# Spark Streaming Simple Example

__Requirement__: Count of "HELLOWORLD" (case sensitive) in each RDD (i.e. every batch interval) of Streaming Data from Server

__Learning Objective:__

* Create DStream using socketTextStream and start listening for streaming data

### Prerequisites

Run Netcat (a small utility found in most Unix-like systems) as a data server by using: `nc -lc 9999`

For windows: [download netcat](https://joncraton.org/blog/46/netcat-for-windows) and run: `nc -l -p 9999`

### Create a StreamingContext

In [1]:
from pyspark.streaming import StreamingContext

ssc = StreamingContext(sc, 10)

# 10 = The batchInterval property of DStream created by this StreamingContext

##### Setup Checkpoint

For fault-tolerance of the created streams. For back-up of data at a specified frequency.

<font color="red">TODO: Configure checkpoint path</red>

In [2]:
# ssc.checkpoint("file:///tmp/spark")
ssc.checkpoint("D:\\x-temp\\temp-spark\\05")

### Create a DStream to connect to hostname:port (e.g. localhost:9999)

In [3]:
lines = ssc.socketTextStream("localhost", 9999)

This lines DStream represents the stream of data that will be received from the data server.
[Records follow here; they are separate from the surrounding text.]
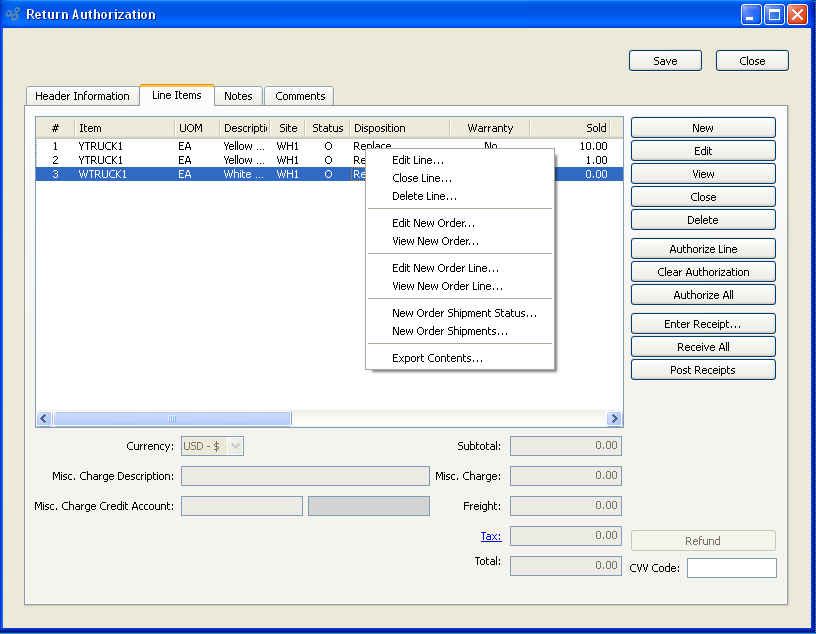Open the Currency dropdown
Image resolution: width=816 pixels, height=634 pixels.
[x=212, y=446]
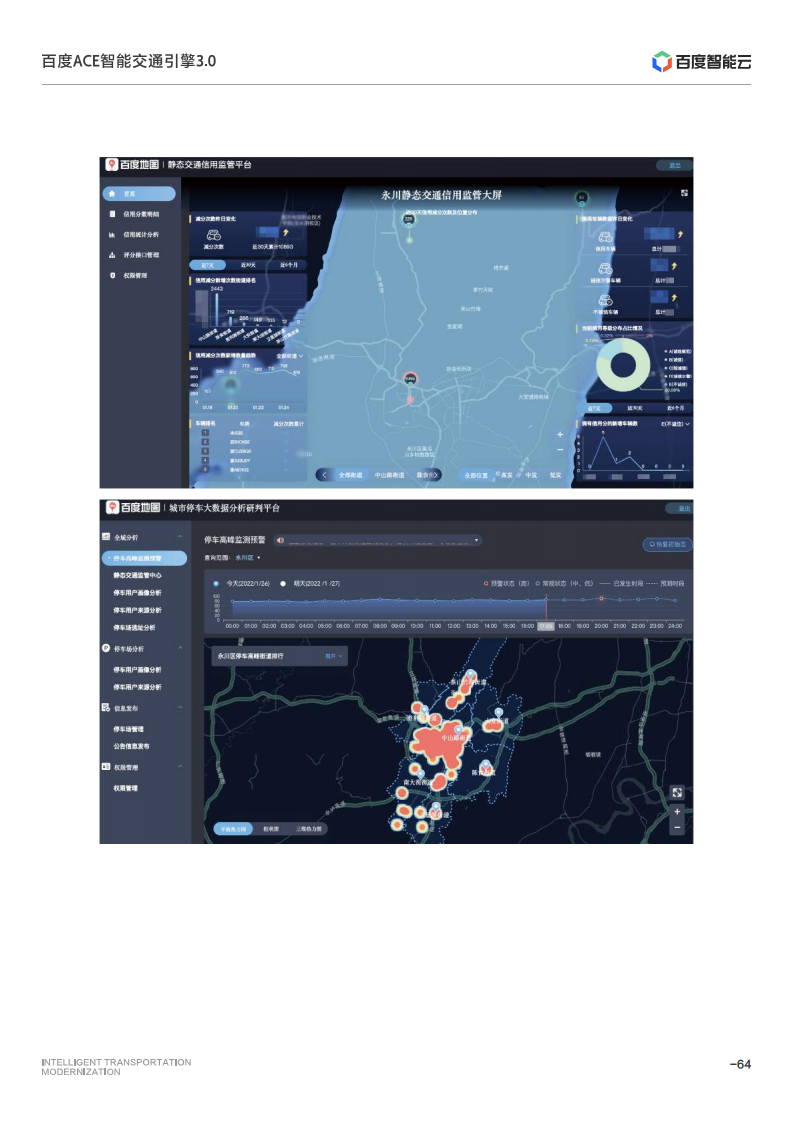Switch the heatmap to 三维热力图 mode
Screen dimensions: 793x1122
[309, 829]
Each record in this stream is a line of text. 

### Perform Operations on DStream

In [4]:
# Find count of "HELLOWORLD" word in every batch interval (each batch interval is one RDD)
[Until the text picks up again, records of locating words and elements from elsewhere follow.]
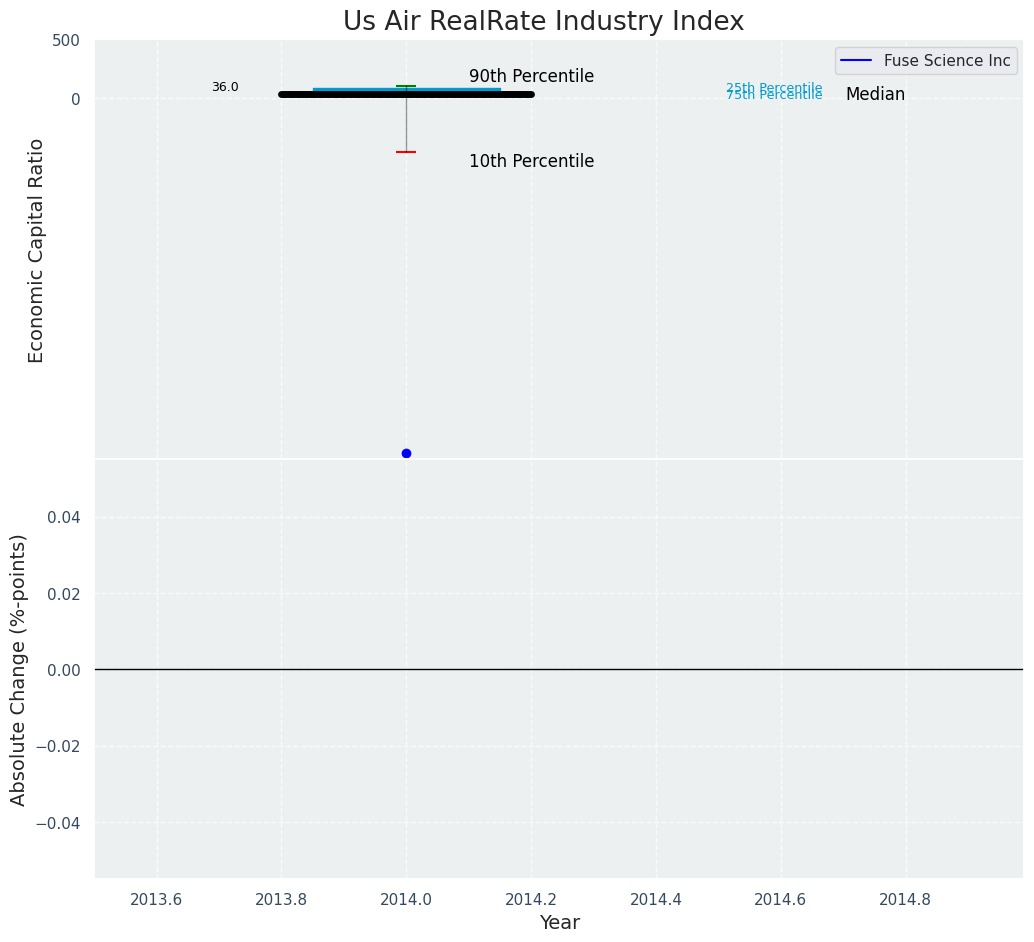Screen dimensions: 1034x942
Task: Click the blue line sample in the legend
Action: coord(856,61)
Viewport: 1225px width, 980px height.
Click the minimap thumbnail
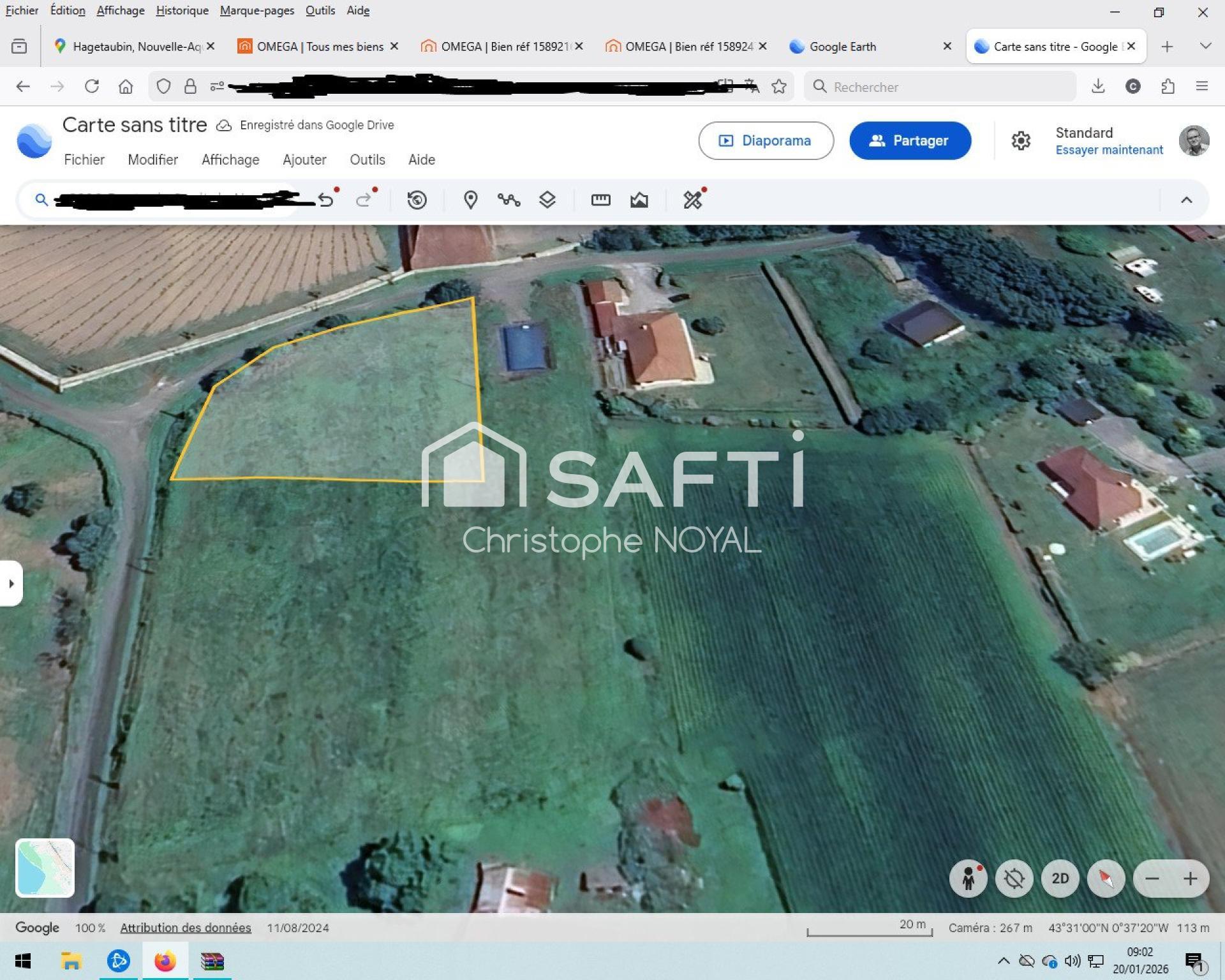pyautogui.click(x=45, y=868)
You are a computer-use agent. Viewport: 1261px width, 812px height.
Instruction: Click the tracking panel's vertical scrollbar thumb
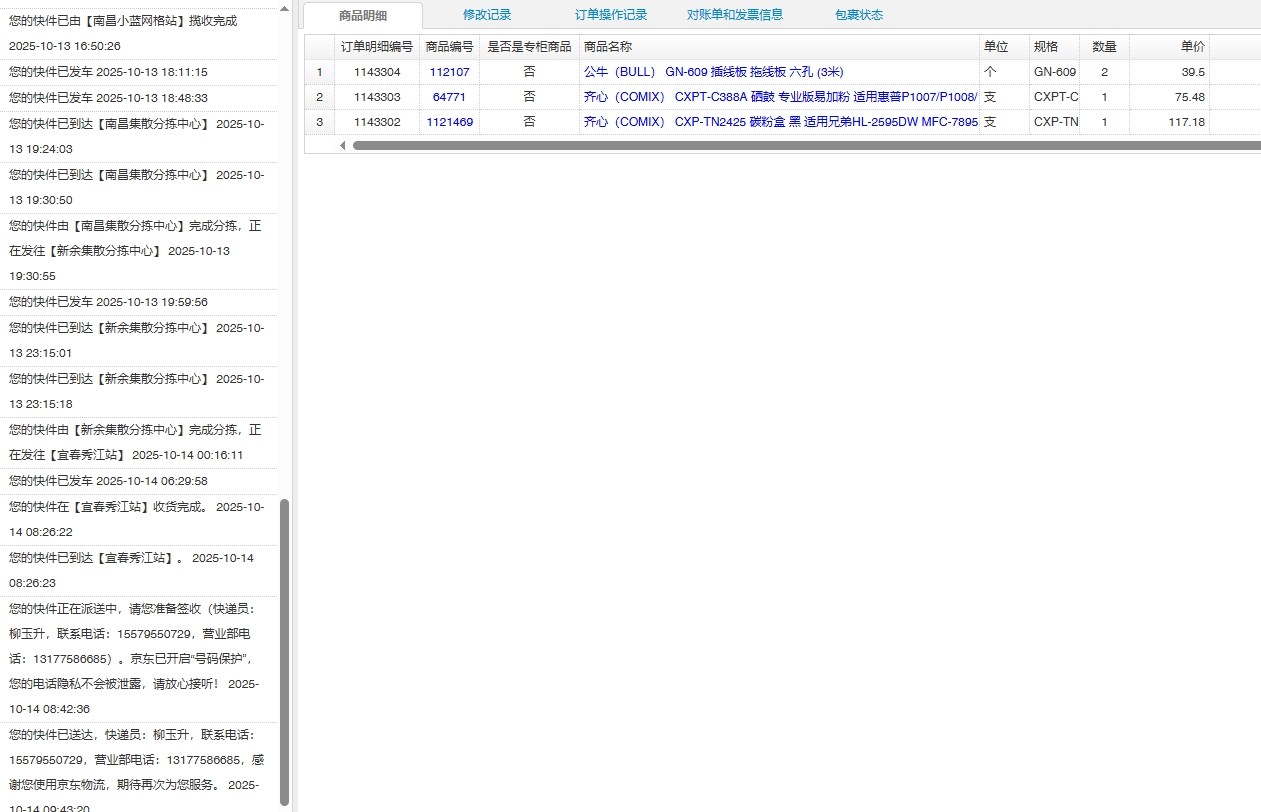click(284, 650)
counts = lines.flatMap(lambda line: line.split(" "))\
                  .filter(lambda word:"HELLOWORLD" in word)\
                  .map(lambda word: (word, 1))\
                  .reduceByKey(lambda a, b: a+b)

In [5]:
# Print a counts of "HELLOWORLD" words generated in every batch interval
counts.pprint()

### Start Listening for Streaming Data

Run "netcat" on localhost:9999 and start entering few lines/words including few occurences of "HELLOWORLD" word

In [None]:
ssc.start() # Start the computation

ssc.awaitTermination() # Wait for the computation to terminate

-------------------------------------------
Time: 2018-07-18 18:29:50
-------------------------------------------
('HELLOWORLD', 1)

-------------------------------------------
Time: 2018-07-18 18:30:00
-------------------------------------------
('HELLOWORLD', 2)

-------------------------------------------
Time: 2018-07-18 18:30:10
-------------------------------------------

-------------------------------------------
Time: 2018-07-18 18:30:20
-------------------------------------------